Todd Erkis is a visiting professor of finance at St. Joe’s who writes weekly columns answering students’ financial questions.
I am graduating in May and I am confused about all of the things going on with student loans. Should I start making payments after I graduate? I heard that some student loans are no longer accruing with interest. I would appreciate it if you could explain what is going on and what I should do after graduation with my student loans. George P. ’21, economics major.
On March 27, 2020, the CARES Act was passed by Congress and signed into law by former U.S. President Donald Trump. The CARES Act suspended federal student loan payments, stopped collections on defaulted student loans and set the interest rate on all student loans to 0%. All of these measures have been extended to go through at least Sept. 30, 2021. Please note that this is for federal student loans only.

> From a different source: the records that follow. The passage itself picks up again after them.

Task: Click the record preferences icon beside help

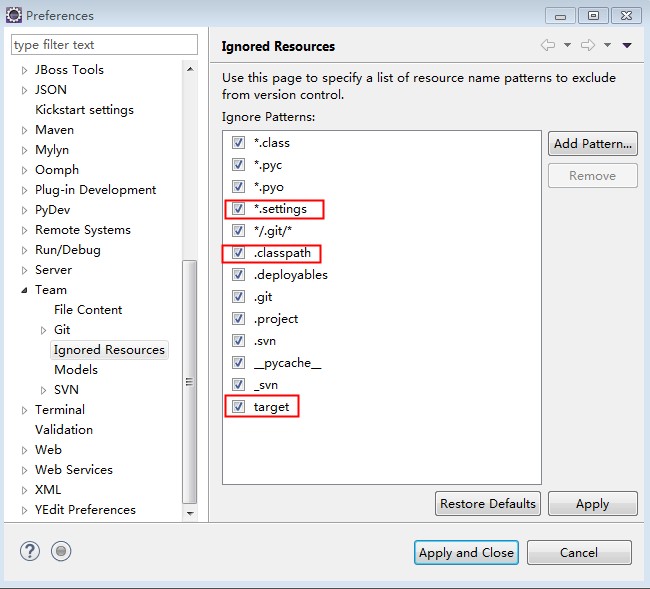Action: tap(61, 551)
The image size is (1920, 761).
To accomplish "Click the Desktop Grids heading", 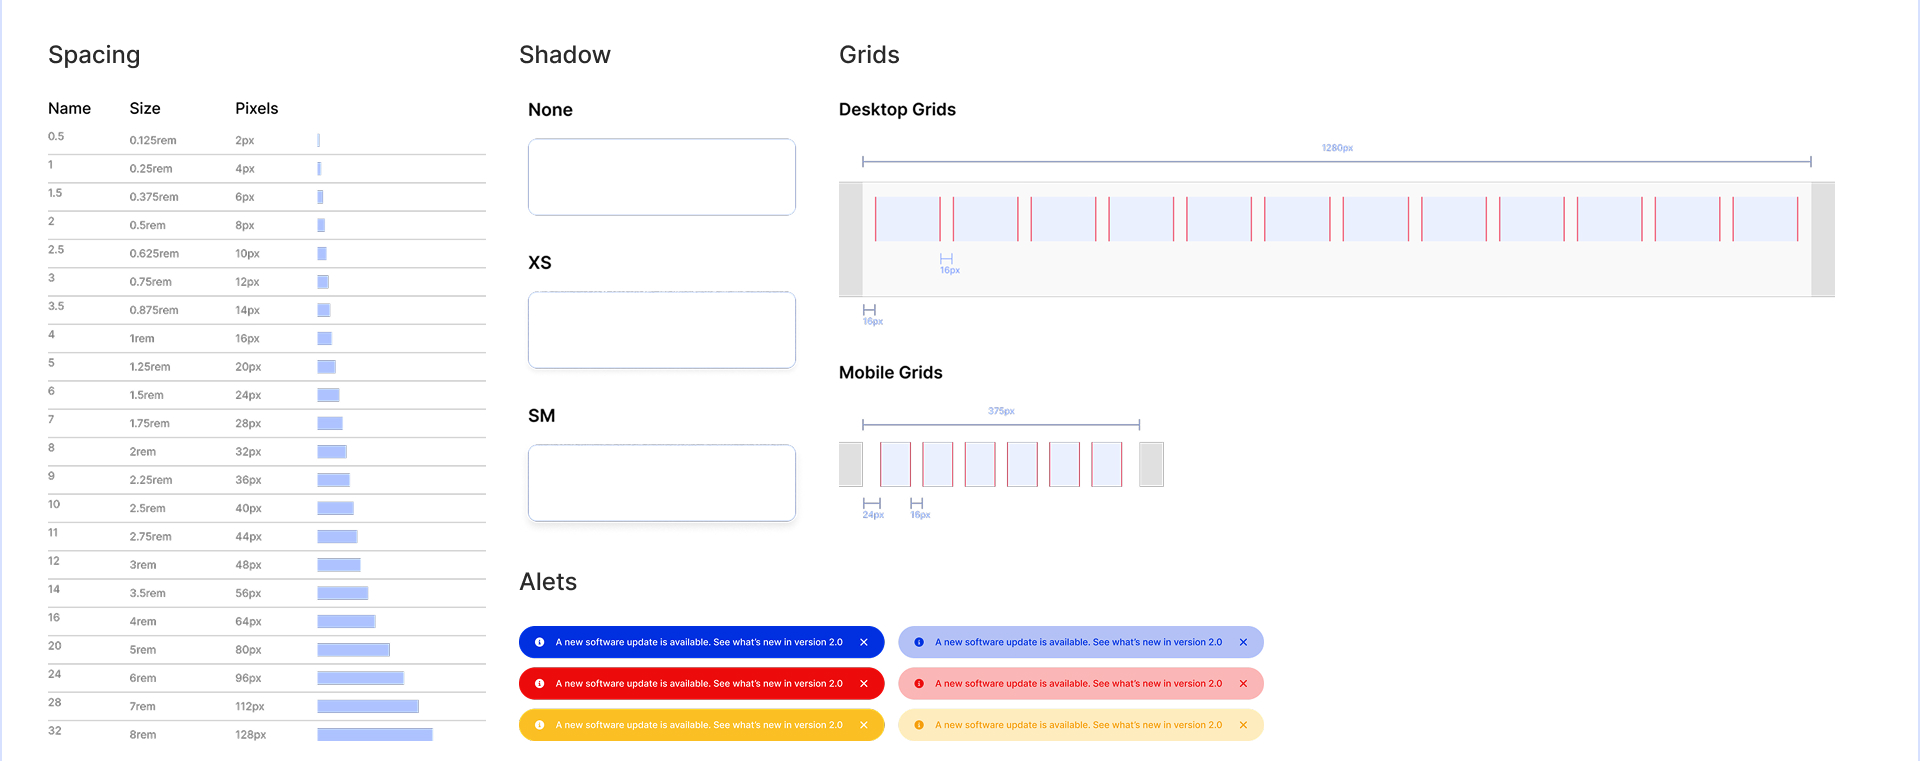I will point(897,110).
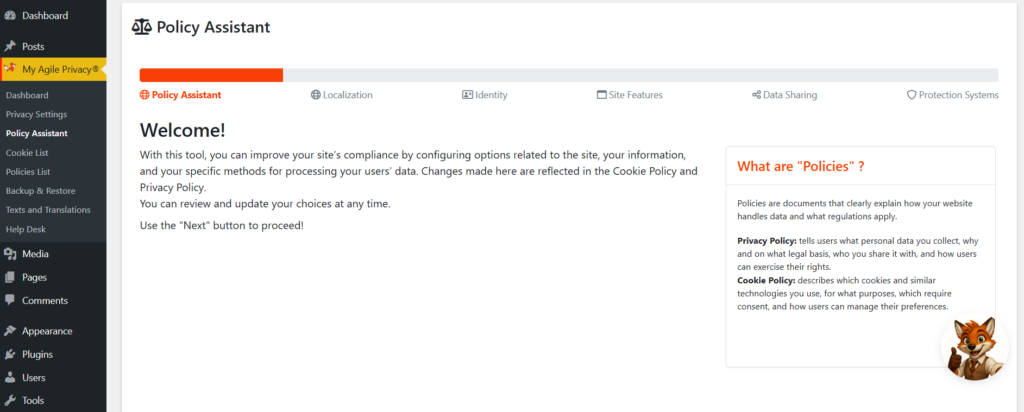The height and width of the screenshot is (412, 1024).
Task: Click the fox mascot helper icon
Action: (973, 349)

Private student loans are not covered by the CARES Act, according to the Federal Student Aid office of the Department of Education.
George, the impact to you depends on your mix of federal and private student loans. The amount you owe on your federal student loans will stay the same until at least Sept. 30, 2021 because no interest is being accrued. Most private student loans will continue to increase with interest. Check with your private student loan provider/servicer (if you have one) to see if you can take advantage of any programs they offer to reduce your interest rate on the loan on a temporary or permanent basis.
Since I don’t know your specific situation, I am going to assume for the purpose of this article that you have both a federal and smaller private student loan. I am also going to assume that you will be working immediately after graduation. Here are some things to think about:
I always advise creating a cash fund for a rainy day. This fund should be about six months of expenses. Since you do not need to make payments on your federal student loan until September, pay yourself instead and build up that cash reserve for emergencies. Most people do not have enough saved to pay for an unexpected expense. Don’t let that be you.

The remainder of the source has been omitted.